Since Israeli winters are short, beginning (usually) toward the end of November, and ending by March, there's not much reason for investing a lot of money in long term solutions to the cold. Most of the winter the days are nippy but bright, indeed, it can be quite warm in midday. Then a front arrives, from the north (now you know what the references to the north wind mean in the Song of Songs), blowing wet and frigid from Russia and/or Turkey. First it gets overcast and very windy, then the rain begins, and if there is snow at all, it starts after the ground is absolutely saturated, which is why snow in Jerusalem is really slush. I find it very unimpressive, but parents bring their kids from Tel Aviv and other warmer places just to see it.

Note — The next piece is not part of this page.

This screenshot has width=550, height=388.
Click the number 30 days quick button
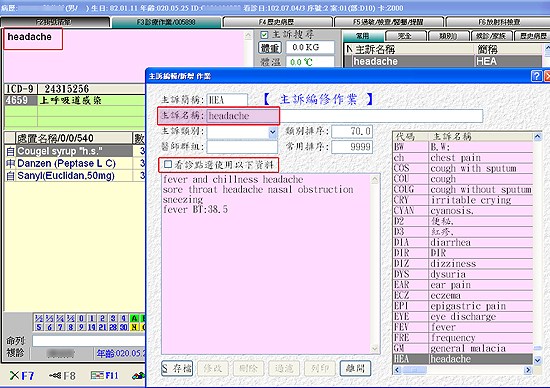click(123, 327)

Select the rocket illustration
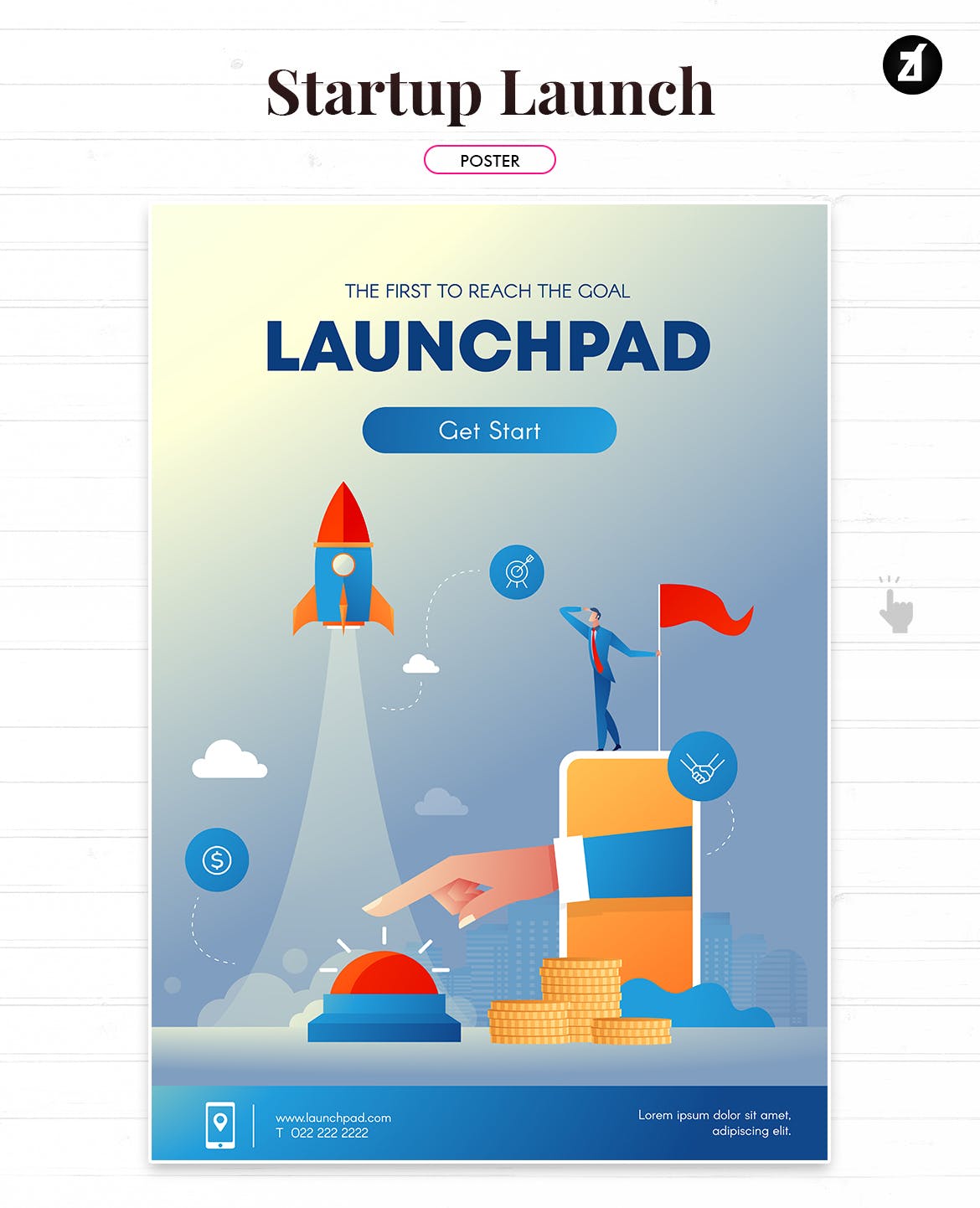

Israelis don't really have the necessary clothes for winter, since they need them so seldom. In the "big" storm of 1992, I found myself tying plastic bags over my kids' feet, since they only had trainers and no boots, and letting them use the oven mitts for lack of gloves. I also had to teach them that, if they were making a snow man, not to roll the giant balls of snow for the body uphill from the base of the garden but to begin from higher up and roll down. (I was rather surprised that this wasn't obvious)
So, life stopped for two days this week. Husband didn't drive his taxi, not because he doesn't know how to drive on slick streets but because at least 90% of the other drivers don't, and he didn't want to be hit by one. No one but myself went to work, and I only went on the second of the two days, as my clinic was running on an "emergency only" schedule. I was very glad to go as all of us had cabin fever badly by the second day. The only one who seemed happy with the weather was our sheep-sized Samoyed, Sheleg (which means "Snowy, davka). He was born here, so he copes with hot weather better than his breed does in its natural habitat of Alaska or Siberia, but he really gets frisky when winter begins.
No one's been complaining much, however. This winter has been unusually dry (but unusually cold) so far, and Israel's water reserves are very low. All the rain there is falls during the winter--from May to October there isn't a cloud in the sky--and what doesn't run into the Sea of Galilee or get soaked into the ground and winds up in an aquifer is a total loss. So snow, which melts slowly and doesn't run off saturated ground, is good. But what fell isn't enough, and we can only hope for a lot more stormy weather before the rainy season ends. The farmers, however, who are almost always unhappy (too dry, too wet, too windy, etc.) have already started lobbying the government for compensation on their spoiled crops and the price of strawberries this year is horrendous (the fact that it's a shemitta year, during which the land is supposed to lay fallow and the Orthodox won't eat the produce thereof unless certain methods are used, has jacked prices up anyway on just about everything).
Now that I'm diabetic I'm feeling the cold much more than I used to. And my computer is in a kind of storeroom that doesn't have any heating so I'm typing this with numb fingers. Could be worse, of course--last night, just as we sat down to Shabbat dinner, the electricity in our neighborhood went out for about 15 minutes. Very romantic.
And now I'm going to end this and put my hands back in my armpits to warm them up.